Rail: Your last show at Cheim & Read introduced your sculpture to New York. (I know that previously you’ve shown sculpture elsewhere.) When did you start making sculpture—and what is the relationship of these works to your paintings?
Scully: I have also written about my sculpture, and how it relates to my teenage years in London when I was working a bailing machine, and loading huge vans with flattened cardboard boxes: transforming an empty negative space into a crowded negative space. When I made a huge stone block, down in Aix-en-Provence, I simply made a three-dimensional version of one of my paintings, where space is crowded out. The idea of stacking is obsessively interesting to me, and of course it occurs in my paintings.
Rail: You’ve written very vividly about your political life in London in the 1960s. What, if anything, survives now of the spirit of those times?
Scully: You might argue that we did not succeed in the ’60s. However, there was tremendous social movement as a result of it. Apartheid is gone in South Africa, and nuclear proliferation slowed down. I am in favor of mutual nuclear disarmament. Since the development of this kind of weaponry, it is collective insanity. So, just because a movement is not a complete success, it cannot be judged a failure, since any degree of progress, however small or large, is worth fighting for. I personally think that artists should rule the world, since most politicians of all stripes are as dumb as bricks, while artists invent solutions that are humanistic.
Rail: Can we talk a little about your practical concerns with political art?
Scully: My work, generally speaking, is not overtly political. I believe that once art shackles itself to a clear identifiable political agenda, it can no longer be great art, which seeks transformation.
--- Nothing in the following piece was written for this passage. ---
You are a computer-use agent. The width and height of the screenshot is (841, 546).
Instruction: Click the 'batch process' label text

However, lately I made some clear political art, since I felt cornered into it: due to the folly of our last election. These paintings are called Ghost. Since that’s what the ideals of a great nation will become, if it doesn’t make a U-turn. Whether they are, or will become, great art, I have no idea.
Rail: Recently you’ve had large exhibitions in China—shows that you’ve gone there to organize. You may remember—when I taught there, some years ago now—I gave a lecture on your art. What was your personal experience of China? How was your art understood, and was it changed by this experience?
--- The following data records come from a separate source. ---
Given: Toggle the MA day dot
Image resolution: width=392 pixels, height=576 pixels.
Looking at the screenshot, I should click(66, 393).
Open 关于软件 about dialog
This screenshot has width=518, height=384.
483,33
Scully: I didn’t go to China for them to change my art, I went there to change their art. And to accelerate the process of freedom. I must say, I was surprised by how liberal they were in relation to my freedom to speak my mind.
Rail: If an ambitious, young artist asked you for advice, what would you say?
Scully: Well, first I think it’s a stupid question. My answer is always the same. Think only of what you are contributing, not of what you are getting out. The world will love you, that’s for sure, but you have to love it first.